══ Listed entries ══

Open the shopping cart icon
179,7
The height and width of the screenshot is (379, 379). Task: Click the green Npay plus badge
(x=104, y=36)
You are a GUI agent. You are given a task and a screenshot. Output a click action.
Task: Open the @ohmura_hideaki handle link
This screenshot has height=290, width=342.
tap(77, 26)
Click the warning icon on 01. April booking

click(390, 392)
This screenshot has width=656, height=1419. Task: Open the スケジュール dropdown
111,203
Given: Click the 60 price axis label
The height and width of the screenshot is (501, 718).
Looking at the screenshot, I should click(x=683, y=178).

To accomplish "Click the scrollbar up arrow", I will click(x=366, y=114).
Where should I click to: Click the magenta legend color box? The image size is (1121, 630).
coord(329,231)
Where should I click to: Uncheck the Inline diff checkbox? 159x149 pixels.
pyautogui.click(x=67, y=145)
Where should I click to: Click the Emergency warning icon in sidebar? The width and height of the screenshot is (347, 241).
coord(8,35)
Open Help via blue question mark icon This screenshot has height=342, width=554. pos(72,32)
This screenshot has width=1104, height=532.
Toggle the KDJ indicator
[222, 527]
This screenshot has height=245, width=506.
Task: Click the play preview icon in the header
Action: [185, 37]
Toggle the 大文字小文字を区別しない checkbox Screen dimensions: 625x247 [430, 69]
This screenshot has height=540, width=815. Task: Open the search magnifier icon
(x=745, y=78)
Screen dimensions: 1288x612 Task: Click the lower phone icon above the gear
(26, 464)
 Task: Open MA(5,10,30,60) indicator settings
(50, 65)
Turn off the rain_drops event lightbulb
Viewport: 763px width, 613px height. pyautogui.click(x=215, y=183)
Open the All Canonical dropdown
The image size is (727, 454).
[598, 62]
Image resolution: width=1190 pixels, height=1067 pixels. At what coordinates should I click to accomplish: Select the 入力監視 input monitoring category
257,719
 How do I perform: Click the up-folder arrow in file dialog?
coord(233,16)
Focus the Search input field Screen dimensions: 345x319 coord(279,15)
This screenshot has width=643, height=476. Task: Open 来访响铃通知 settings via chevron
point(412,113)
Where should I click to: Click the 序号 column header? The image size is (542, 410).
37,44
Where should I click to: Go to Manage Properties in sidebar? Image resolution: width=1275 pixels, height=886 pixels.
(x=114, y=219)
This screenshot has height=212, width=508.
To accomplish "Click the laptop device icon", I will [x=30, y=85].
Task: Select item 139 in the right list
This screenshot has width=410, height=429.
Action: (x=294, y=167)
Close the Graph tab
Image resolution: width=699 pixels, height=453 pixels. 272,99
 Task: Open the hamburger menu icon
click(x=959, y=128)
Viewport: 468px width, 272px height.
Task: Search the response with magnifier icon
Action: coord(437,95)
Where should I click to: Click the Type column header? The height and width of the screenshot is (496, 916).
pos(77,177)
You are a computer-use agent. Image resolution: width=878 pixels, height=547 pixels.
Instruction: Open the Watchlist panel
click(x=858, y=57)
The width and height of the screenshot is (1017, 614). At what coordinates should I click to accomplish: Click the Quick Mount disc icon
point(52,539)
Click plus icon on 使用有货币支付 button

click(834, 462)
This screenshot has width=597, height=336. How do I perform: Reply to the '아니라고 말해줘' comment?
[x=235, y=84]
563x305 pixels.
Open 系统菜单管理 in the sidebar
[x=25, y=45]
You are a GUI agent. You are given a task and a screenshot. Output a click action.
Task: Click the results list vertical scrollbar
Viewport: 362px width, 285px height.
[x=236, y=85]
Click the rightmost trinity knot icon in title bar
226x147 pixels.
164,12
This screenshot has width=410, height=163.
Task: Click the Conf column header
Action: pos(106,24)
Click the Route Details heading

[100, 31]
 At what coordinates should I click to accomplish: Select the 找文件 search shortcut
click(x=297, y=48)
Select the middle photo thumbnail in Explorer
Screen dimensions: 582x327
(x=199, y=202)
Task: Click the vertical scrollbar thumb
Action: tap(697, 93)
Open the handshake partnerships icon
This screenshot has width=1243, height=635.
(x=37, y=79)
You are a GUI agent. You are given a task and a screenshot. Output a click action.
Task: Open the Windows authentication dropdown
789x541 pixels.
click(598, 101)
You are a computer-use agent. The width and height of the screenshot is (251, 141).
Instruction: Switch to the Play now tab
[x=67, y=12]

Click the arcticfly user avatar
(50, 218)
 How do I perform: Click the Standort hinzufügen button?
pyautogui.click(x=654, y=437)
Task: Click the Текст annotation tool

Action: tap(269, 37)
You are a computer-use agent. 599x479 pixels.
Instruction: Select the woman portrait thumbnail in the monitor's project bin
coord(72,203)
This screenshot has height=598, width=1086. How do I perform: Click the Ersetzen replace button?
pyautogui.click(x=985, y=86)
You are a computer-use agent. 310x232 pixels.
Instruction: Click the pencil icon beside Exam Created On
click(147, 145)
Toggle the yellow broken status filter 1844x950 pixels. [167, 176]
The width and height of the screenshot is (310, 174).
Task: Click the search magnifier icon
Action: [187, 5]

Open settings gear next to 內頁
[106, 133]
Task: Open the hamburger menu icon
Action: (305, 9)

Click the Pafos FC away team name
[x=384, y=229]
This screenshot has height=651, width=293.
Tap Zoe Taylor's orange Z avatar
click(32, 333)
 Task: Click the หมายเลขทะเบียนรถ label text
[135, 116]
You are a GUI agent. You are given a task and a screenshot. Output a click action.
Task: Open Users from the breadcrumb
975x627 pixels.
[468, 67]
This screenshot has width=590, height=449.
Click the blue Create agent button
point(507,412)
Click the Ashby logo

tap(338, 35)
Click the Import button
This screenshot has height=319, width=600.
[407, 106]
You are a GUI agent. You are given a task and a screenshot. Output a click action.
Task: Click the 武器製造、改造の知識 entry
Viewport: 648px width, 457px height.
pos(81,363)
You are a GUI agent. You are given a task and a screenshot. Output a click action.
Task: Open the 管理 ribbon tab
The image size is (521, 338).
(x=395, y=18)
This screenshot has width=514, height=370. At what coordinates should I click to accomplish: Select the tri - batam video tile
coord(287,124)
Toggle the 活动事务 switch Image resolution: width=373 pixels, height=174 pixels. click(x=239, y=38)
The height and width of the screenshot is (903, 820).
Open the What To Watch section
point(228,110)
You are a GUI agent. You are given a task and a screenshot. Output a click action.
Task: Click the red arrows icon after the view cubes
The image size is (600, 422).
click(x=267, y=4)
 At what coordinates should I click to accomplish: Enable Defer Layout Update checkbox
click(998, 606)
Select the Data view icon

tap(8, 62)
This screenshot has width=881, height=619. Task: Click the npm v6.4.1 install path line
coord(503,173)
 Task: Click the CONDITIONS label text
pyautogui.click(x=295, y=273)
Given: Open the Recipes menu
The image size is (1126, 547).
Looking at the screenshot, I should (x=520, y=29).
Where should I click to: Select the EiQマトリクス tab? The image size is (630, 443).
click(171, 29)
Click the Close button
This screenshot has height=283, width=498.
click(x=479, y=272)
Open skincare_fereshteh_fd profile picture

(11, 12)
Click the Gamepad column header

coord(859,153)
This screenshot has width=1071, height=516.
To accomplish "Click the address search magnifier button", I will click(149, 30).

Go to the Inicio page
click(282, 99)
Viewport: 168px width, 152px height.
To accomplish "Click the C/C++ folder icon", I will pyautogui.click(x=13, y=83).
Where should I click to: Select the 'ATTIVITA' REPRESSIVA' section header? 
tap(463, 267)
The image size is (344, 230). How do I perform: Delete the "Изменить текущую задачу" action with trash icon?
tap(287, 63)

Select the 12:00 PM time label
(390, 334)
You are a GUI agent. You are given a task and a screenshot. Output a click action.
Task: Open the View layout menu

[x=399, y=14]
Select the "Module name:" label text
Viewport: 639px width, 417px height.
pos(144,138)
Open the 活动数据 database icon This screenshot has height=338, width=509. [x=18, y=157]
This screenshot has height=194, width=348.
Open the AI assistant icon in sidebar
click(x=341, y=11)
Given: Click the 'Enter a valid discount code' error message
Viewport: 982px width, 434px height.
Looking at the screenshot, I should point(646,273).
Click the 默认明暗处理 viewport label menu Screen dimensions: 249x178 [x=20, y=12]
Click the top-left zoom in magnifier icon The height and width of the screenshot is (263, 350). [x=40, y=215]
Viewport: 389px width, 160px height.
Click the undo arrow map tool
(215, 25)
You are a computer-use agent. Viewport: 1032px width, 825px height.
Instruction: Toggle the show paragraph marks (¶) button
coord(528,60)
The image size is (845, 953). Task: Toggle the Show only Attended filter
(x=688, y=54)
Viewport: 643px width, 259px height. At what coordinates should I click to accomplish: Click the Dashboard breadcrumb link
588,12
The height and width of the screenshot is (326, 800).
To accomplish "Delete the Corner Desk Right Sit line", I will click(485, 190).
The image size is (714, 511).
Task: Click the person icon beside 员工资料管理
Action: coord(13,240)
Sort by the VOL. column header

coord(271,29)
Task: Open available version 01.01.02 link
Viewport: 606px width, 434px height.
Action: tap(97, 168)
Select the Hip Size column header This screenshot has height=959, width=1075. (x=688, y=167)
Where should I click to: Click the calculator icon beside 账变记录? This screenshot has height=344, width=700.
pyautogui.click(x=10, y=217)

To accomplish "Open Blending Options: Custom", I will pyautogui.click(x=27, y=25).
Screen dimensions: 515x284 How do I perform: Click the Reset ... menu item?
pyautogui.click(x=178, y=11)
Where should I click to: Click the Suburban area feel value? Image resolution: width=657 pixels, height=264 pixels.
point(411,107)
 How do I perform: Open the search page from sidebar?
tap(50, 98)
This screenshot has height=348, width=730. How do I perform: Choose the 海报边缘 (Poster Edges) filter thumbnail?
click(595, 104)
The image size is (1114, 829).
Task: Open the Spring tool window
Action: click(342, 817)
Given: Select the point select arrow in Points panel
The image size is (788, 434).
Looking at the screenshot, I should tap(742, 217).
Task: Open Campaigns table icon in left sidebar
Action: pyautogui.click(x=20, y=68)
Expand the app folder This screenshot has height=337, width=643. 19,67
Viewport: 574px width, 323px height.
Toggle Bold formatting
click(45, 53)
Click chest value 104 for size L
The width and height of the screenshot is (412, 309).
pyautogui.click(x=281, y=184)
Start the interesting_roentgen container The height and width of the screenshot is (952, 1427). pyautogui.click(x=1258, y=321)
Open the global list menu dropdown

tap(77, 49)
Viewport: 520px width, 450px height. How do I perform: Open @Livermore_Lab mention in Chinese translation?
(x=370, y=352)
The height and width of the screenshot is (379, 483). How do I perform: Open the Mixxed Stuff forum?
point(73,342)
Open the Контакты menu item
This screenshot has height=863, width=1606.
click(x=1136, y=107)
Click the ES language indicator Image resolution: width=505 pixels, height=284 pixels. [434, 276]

═══

Your task >> Note each line above that contains "computer" and copy it out.

Written reply >>
You are a computer-use agent. Image resolution: width=878 pixels, height=547 pixels.
You are a computer-use agent. The width and height of the screenshot is (251, 141).
You are a computer-use agent. 599x479 pixels.
You are a computer-use agent. 310x232 pixels.
You are a computer-use agent. Viewport: 1032px width, 825px height.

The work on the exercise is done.